HARGA BBM NAIK: Petugas mengisi BBM jenis Pertamax ke kendaraan konsumen di SPBU di kawasan Jalan Tole Iskandar, Sukmajaya, kemarin (26/2). PT Pertamina (Persero) menaikkan harga BBM nonsubsidi Pertamax, Pertamax Turbo, Pertamina Dex dan Dexlite mulai dari Rp300 hingga Rp750 per liter tergantung jenis BBM dan daerah terhitung sejak Sabtu kemarin, untuk menyesuaikan kenaikan harga minyak dunia.
Ilustrasi. Ahmad Fachry/Radar Depok

POJOKJABAR.com – Pertamina saat ini masih mengkaji kriteria kendaraan yang tidak diperbolehkan membeli Pertalite dan Solar Subsidi.


Sistem Electronic Data Capture (EDC) pun masih belum sepenuhnya diterapkan di semua daerah.

Hal itu ada kendala misalnya ketersediaan jaringan di pelosok.

Atau juga mereka yang tidak memiliki smartphone (bisa memasukkan nomor polisi secara manual).


Walaupun pendaftaran baru efektif dibuka 1 Juli 2022, sebaiknya konsumen BBM Pertalite tidak ada salahnya mengetahui dulu cara dan syarat untuk melakukan pendaftaran.

Penerapan aturan ini diharapkan sudah berlangsung pada September tahun ini.

Melansir dari website MyPertamina, berikut daftar implementasi tahap 1:

1. Kota Bukit Tinggi
2. Kab.

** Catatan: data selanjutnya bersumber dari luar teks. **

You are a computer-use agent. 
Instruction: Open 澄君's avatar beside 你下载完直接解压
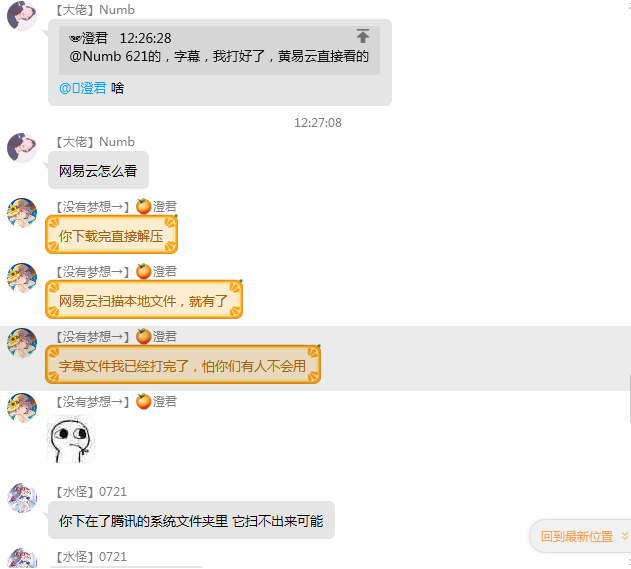(22, 212)
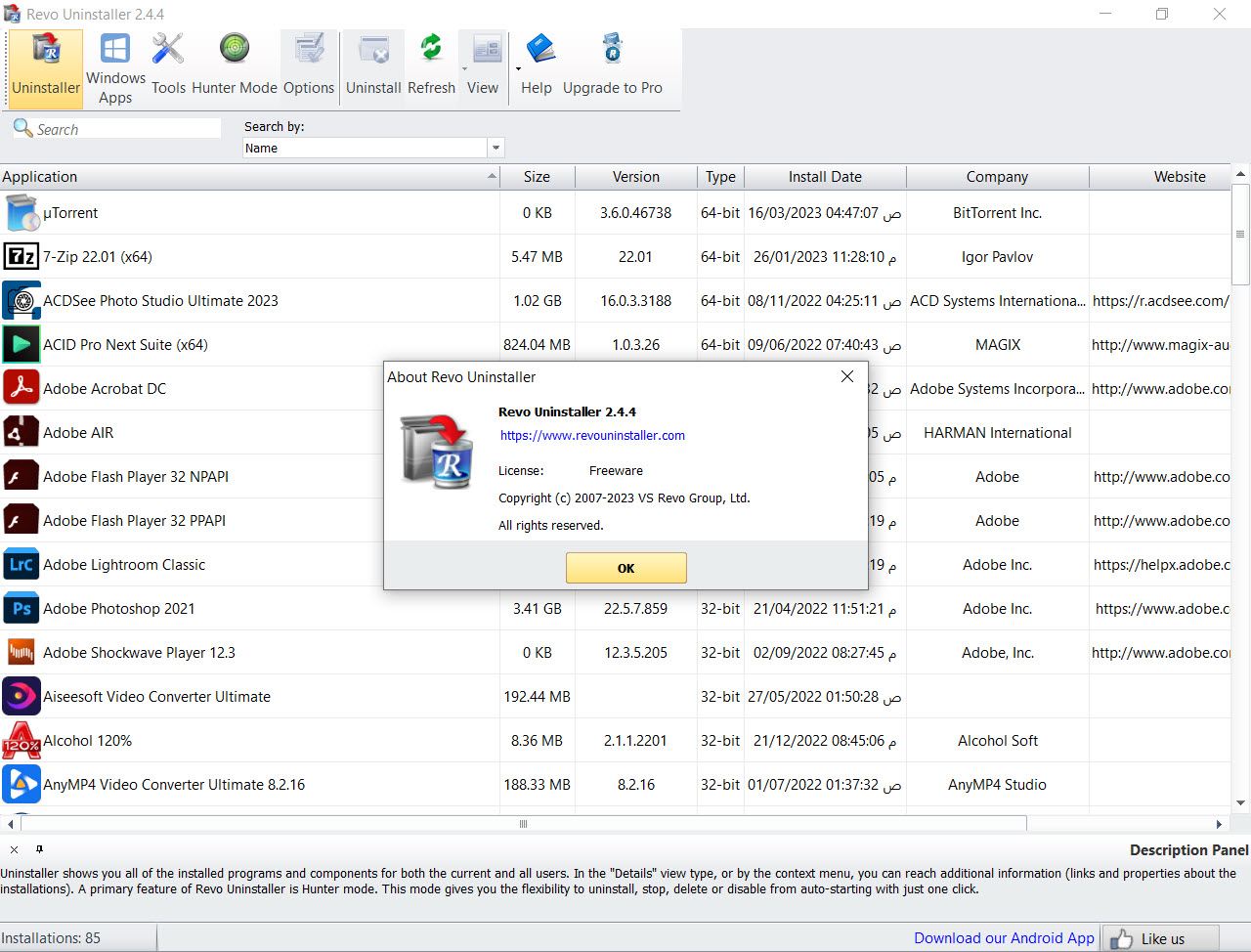Viewport: 1251px width, 952px height.
Task: Open the Help book icon
Action: 539,49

Agam
3. Kota Padang Panjang
4. Kab. Tanah Datar
5. Kota Banjarmasin
6. Kota Bandung
7. Kota Tasikmalaya
8. Kab. Ciamis
9. Kota Manado
10. Kota Yogyakarta
11. Kota Sukabumi

Konsumen yang berada di wilayah implementasi tahap 1 atau yang sering berpergian ke lokasi tahap 1 menjadi prioritas pertama yang melakukan pendaftaran.

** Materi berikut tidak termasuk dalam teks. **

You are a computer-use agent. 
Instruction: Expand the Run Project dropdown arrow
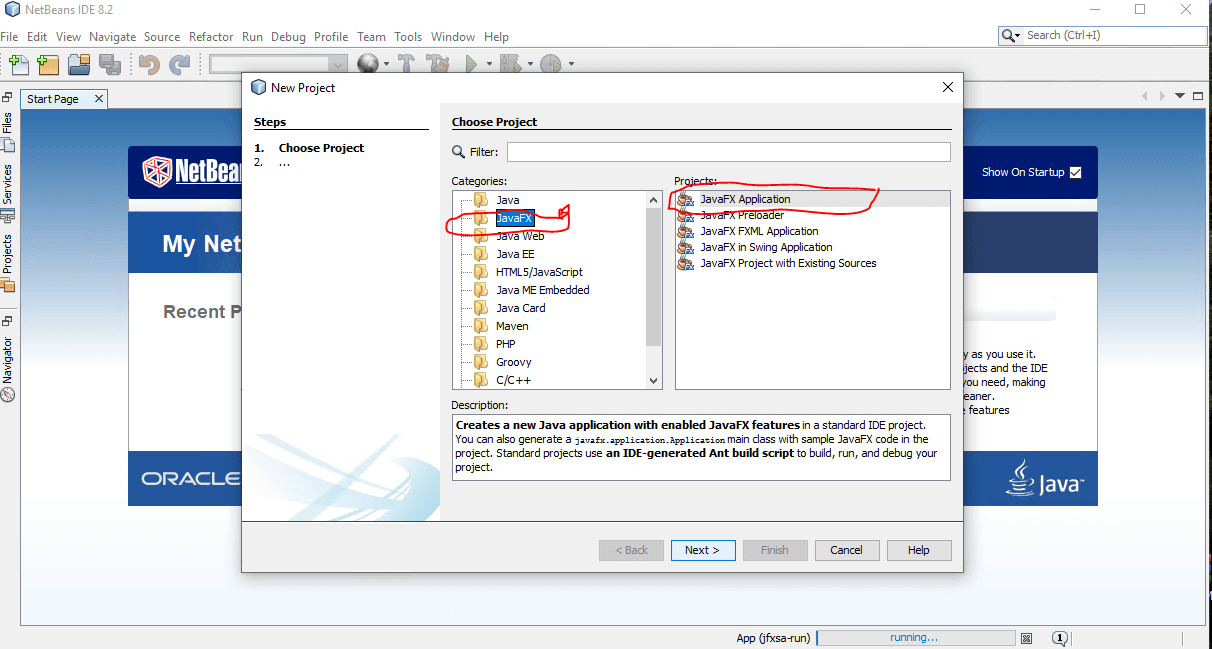489,64
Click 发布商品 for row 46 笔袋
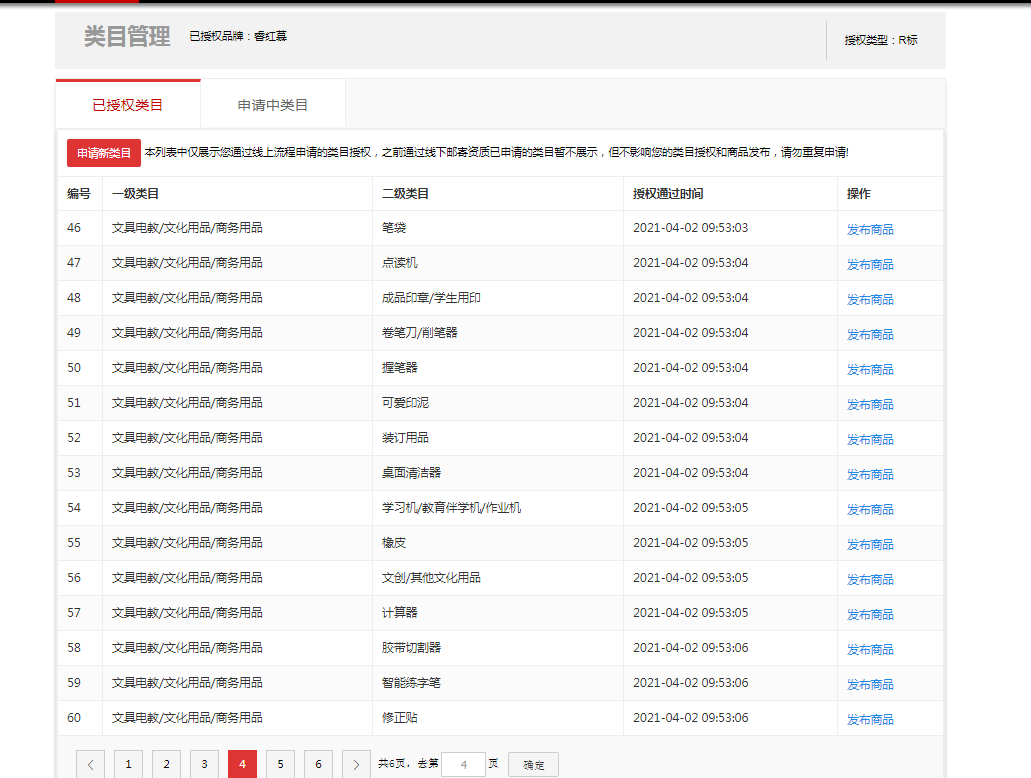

Diketahui, mulai 1 Juli 2022 pembelian Bahan Bakar Minyak (BBM) jenis Pertalite dan Solar Bersubsidi tidak bisa secara tunai seperti sekarang.

PT. Pertamina (Persero) melalui anak usahanya PT. Pertamina Patra Niaga akan mengatur pembelian dua jenis BBM agar benar-benar tepat sasaran.

Konsumen yang akan membeli pertalite dan solar bersubsidi diwajibkan mendaftar terlebih dahulu ke website MyPertamina.

Sistem yang digunakan itu mirip dengan aplikasi PeduliLindungi.

Sehingga ketika konsumen yang sudah terdaftar, pada saat membeli BBM di Stasiun Pengisian Bahan Bakar Umum (SPBU) cukup meng-capture barcode yang disediakan pihak pengelola SPBU.

Atau dengan memakai Electronic Data Capture (EDC) petugas SPBU akan mengecek nomor kendaraan konsumen.

Bila konsumen belum melakukan pendaftaran maka tidak bisa membeli BBM Pertalite dan diarahkan ke BBM produk yang lain seperti Pertamax.

Secara teori setelah registrasi maka operator SPBU akan melihat apakah kendaraan tersebut sudah terdata di MyPertamina.

Dalam hal ini pihak Pertamina juga menyiapkan sistem digitalisasi di SPBU mereka, di mana kendaraan-kendaraan yang sudah terdaftar dalam MyPertamina akan masuk ke dalam sistem.

SPBU juga menggunakan Electronic Data Capture (EDC) untuk mengecek nomor kendaraan atau konsumen yang memakai sistem barcode.